Because of tight corn supplies, many analysts say U.S. farmers need to plant an additional 5-6 million acres of corn this coming year. With soybean and cotton prices both very profitable, it’s hard to imagine where 5-6 million acres of corn could come from. It does virtually assure, however, that prices should be profitable for both corn and soybeans going into springtime to ensure a reasonable supply of each crop.
For the past 10 years, combined corn, soybean, wheat and cotton acres peaked in 2008 at 234.4 million acres and hit a low during this time frame of 225 million acres. The peak in corn acres in 2007 at 93.5 million acres happened when the total crop acres were 229.5. This past year, U.S. farmers planted 88.2 million acres and our estimate for this coming year is 89.5. It will be very difficult to get above 91.5 with competition from other crops.
Some will argue that 89.5 million acres will not be near enough to start increasing corn carryover supplies to a comfortable level. This year’s carryout should be just below 1 billion bushels with a very tight stocks-to-usage ratio of 7.7%. With a trend-line yield of 166 this coming year and harvested acres of 82.3, our estimate is carryover would increase to 1.253 billion bushels and a more comfortable stocks-to-usage ratio of 9.3%.

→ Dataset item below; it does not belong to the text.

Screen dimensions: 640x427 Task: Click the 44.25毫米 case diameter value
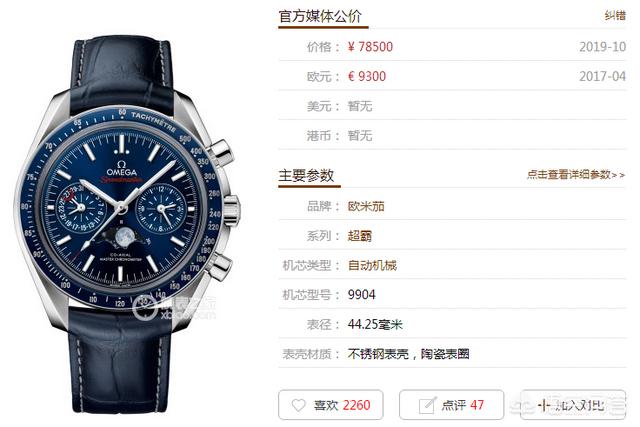(x=375, y=325)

One factor that not many people concentrate on this year is the areas that had good corn yields. Most people want to concentrate on the negatives and the poor corn yields. The seed genetic firms, I think, have been telling the truth when they promote the fact that corn yields should be going up approximately 7 bu./acre nationally/year over the next several years. So far that has not occurred. But in the areas where yields were good, the leaps have been far greater than 7 bu.
This year weather has thus far been the opposite of last year. An early harvest has allowed producers to complete fall tillage and fall fertilizer applications. The odds of having a trend-line to above trend-line yield this coming year are far greater than we’ve had in the past three years.
Push the national average yield of 172 bu., and carryover jumps to 1.647 billion and the stocks-to-usage ratio of 12.2%. That may sound crazy – but we’ve been close to those production levels before. If weather helps yields kick on all eight cylinders, the national average corn yields could surprise everyone in a big way – and then we are back to surpluses. It is much easier to increase yields this coming year than it is to pull in more acres. n
The Bottom Line
Corn prices are going to be very volatile between now and springtime as the market fights over acres to solve the current tight supply situation. Outside forces including the worldwide recession, U.S. monetary policy, crude oil prices and regulations on index funds will all be contributing factors to the volatility. The CFTC has all but promised an overhaul in the first quarter of the year limiting the position sizes of index funds, which have been a major factor driving grain prices higher. This could be a game-changing event depending on the size of positions the CFTC decides to implement. Keep your seatbelt fastened.